I monitor uptime using Uptime Robot, which showed quite a few downtimes during the time I had my plan. To be fair, most of these were short and lasted on average around 4-7 minutes, but the longest lasted over seven and a half hours. At one point, my uptime was down to around 96% for the last 30 days. But since I was only using that particular VPS as a file repository at the time, I wasn't pleased but not to the point of opening another ticket either.

 

Around mid-February, they posted at LET with another set of offers that changed up some of the specs but were essentially at the same price. I didn't think anything of it until I noticed someone asking if they allowed changing or upgrading plans, to which GVH-Jon replied yes. Someone else said he was experiencing problems until he requested a move to another node which was granted right away. I figured it wouldn't hurt to ask as well, so I opened my second and final ticket with GVH and asked if I could 1) switch my plan to the current offer (at the time) since the pricing was the same and 2) if it was possible to move me to another node. 

 

Like before, support was quick to respond but the first reply I received informed me that they did not allow plan switching, though I could purchase a new one if I wanted. Once I linked to GVH-Jon's comment on LET, they changed their mind and switched my plan-- in fact, they gave me another extra 25 GB of disk space and allowed me to keep 2 extra IPv4 addresses, which I have to say I was pleased with. I was asked if I was happy with the changes that were made to which I answered truthfully yes, but that I would be even happier once I was moved to another node. Again, it felt as if the topic was avoided and no attempts were made to address the node issue (be it to give me a definite yes or no).

 

I was originally planning to use the extra disk space - now at a sizeable 200 GB - for backups and possibly hosting a Wordpress site, but after a few more downtime stints and consistently low to mediocre I/O speeds, I realized as great of a deal as it was, I was lacking trust in the server to be reliable in terms of uptime and speed. Since I already had two other plans with other providers that were more than adequate for my needs, it only made sense to cancel the one I had with GVH.

 

 

*The good, in a nutshell:*

 

- The specs were honestly a steal for the price, and they went above and beyond for me when I asked about switching plans (after what I presume was a misunderstanding).

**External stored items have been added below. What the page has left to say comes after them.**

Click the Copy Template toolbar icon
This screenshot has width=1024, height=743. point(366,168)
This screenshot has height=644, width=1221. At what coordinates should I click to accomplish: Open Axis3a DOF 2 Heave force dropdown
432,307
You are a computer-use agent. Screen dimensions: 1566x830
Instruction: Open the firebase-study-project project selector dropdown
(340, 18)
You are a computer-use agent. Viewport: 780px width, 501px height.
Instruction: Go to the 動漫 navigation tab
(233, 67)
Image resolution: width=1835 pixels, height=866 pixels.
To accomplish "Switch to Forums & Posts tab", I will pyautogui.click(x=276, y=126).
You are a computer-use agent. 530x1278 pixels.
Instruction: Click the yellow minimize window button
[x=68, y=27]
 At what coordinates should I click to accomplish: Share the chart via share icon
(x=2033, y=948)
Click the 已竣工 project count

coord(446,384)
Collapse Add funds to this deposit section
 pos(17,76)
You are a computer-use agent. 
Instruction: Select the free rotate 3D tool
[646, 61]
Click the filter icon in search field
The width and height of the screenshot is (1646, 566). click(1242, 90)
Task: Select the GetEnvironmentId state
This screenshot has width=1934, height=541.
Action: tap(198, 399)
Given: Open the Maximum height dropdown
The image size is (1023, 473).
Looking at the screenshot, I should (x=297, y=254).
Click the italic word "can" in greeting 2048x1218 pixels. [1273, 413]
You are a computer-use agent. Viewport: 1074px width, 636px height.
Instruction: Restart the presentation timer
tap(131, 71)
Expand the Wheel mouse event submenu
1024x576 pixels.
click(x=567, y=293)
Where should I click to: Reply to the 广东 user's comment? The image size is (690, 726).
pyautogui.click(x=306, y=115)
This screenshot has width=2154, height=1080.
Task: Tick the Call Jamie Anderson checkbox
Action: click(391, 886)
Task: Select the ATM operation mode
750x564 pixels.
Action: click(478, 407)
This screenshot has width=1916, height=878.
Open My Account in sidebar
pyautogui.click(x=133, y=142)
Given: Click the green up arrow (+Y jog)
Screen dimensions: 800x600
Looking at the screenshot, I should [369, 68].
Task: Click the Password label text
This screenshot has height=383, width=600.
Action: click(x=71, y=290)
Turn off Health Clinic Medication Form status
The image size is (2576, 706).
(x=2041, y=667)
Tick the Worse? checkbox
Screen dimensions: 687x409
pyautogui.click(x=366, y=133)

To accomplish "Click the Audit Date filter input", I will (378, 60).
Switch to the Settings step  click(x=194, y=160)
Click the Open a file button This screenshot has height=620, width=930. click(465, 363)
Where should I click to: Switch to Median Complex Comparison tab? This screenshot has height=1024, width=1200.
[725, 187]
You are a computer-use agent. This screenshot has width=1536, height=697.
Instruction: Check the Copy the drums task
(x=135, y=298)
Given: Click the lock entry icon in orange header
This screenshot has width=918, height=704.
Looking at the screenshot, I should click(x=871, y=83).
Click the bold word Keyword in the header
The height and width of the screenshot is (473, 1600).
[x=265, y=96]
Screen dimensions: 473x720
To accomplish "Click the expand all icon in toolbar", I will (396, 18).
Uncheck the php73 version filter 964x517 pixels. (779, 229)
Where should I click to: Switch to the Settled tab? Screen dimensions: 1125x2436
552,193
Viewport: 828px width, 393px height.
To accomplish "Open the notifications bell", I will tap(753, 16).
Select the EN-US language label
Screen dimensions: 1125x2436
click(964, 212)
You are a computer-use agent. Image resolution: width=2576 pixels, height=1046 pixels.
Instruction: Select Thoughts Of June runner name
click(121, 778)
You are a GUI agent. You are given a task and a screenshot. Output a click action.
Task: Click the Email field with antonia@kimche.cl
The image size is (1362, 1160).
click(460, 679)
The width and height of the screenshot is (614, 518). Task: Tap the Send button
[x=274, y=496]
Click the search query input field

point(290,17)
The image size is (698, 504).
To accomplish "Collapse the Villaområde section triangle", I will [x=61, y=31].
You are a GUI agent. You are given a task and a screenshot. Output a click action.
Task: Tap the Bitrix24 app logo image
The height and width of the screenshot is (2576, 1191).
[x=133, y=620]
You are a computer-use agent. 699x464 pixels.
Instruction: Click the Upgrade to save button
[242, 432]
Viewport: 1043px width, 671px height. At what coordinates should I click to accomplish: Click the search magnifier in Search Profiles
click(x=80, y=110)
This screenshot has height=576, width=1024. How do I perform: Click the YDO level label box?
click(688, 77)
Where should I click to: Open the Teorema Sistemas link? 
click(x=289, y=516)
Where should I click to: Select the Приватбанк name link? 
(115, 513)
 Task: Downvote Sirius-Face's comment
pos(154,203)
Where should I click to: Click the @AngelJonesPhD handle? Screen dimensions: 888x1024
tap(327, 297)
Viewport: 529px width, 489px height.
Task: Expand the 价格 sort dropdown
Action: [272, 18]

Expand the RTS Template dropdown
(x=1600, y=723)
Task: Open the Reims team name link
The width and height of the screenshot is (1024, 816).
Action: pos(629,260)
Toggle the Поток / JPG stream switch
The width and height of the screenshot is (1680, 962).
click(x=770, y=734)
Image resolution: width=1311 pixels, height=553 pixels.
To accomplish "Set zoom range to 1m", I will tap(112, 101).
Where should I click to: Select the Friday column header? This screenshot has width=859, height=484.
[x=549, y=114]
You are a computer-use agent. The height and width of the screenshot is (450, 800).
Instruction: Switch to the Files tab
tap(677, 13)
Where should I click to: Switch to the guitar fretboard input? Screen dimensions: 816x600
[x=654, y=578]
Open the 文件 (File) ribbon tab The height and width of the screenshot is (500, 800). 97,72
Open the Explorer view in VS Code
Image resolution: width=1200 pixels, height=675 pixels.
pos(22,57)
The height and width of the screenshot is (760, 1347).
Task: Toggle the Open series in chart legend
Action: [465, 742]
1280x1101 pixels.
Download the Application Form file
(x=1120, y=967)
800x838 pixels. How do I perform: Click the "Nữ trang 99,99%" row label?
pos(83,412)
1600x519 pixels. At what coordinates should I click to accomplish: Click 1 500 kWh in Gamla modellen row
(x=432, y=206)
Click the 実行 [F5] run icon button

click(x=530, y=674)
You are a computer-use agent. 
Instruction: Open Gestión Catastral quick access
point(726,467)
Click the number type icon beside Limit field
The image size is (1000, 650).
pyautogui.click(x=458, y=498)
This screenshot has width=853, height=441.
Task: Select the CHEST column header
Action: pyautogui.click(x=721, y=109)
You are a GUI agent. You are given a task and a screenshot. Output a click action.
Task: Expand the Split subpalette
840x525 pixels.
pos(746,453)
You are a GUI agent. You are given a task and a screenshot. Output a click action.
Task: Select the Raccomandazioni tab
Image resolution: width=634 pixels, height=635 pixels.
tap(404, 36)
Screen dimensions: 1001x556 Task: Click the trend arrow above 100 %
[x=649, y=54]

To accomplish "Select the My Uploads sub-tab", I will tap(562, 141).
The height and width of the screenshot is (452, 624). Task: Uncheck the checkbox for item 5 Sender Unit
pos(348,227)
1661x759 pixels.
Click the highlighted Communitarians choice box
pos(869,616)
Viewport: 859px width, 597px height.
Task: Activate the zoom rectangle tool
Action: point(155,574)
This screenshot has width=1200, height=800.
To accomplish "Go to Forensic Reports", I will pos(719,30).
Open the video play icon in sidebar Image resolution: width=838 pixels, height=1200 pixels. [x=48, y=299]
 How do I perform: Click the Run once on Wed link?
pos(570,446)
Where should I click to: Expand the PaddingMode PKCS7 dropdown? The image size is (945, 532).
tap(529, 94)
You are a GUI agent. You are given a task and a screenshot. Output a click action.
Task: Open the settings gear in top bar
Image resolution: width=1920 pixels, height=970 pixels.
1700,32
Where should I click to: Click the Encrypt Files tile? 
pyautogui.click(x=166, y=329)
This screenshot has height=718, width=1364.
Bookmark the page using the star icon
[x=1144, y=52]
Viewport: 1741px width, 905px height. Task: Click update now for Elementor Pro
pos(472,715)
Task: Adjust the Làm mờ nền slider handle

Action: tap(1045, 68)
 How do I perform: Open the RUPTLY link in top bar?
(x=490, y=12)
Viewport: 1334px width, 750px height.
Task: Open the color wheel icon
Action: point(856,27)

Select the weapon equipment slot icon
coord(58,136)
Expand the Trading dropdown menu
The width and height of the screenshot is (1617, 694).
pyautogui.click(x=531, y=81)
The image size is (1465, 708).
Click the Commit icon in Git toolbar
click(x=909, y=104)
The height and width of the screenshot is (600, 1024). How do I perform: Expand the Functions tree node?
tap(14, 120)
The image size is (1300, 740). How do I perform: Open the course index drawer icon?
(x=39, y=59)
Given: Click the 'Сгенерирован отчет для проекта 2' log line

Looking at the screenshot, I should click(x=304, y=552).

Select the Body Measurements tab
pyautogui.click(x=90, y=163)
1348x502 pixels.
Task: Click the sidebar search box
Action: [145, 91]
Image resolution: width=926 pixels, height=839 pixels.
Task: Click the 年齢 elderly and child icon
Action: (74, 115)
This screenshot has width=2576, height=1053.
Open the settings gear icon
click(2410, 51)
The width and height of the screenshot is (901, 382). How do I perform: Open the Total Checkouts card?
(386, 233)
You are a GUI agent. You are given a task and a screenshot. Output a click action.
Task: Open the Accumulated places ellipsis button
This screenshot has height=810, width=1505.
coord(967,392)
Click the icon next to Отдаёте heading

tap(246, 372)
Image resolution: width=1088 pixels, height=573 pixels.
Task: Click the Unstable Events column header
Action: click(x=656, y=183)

- Support was always quick to respond, and if it was too late in the evening they do respond the next morning. Both tickets were opened on weekdays, so I can't vouch for their ticket response on weekends.

 

*The bad, in a nutshell:*

 

- I/O was honestly subpar and did not improve much throughout the duration of my time with them. 

- Downtime was frequent, with the longest lasting over seven and a half hours. Definitely not a good choice if you're running anything that is mission critical.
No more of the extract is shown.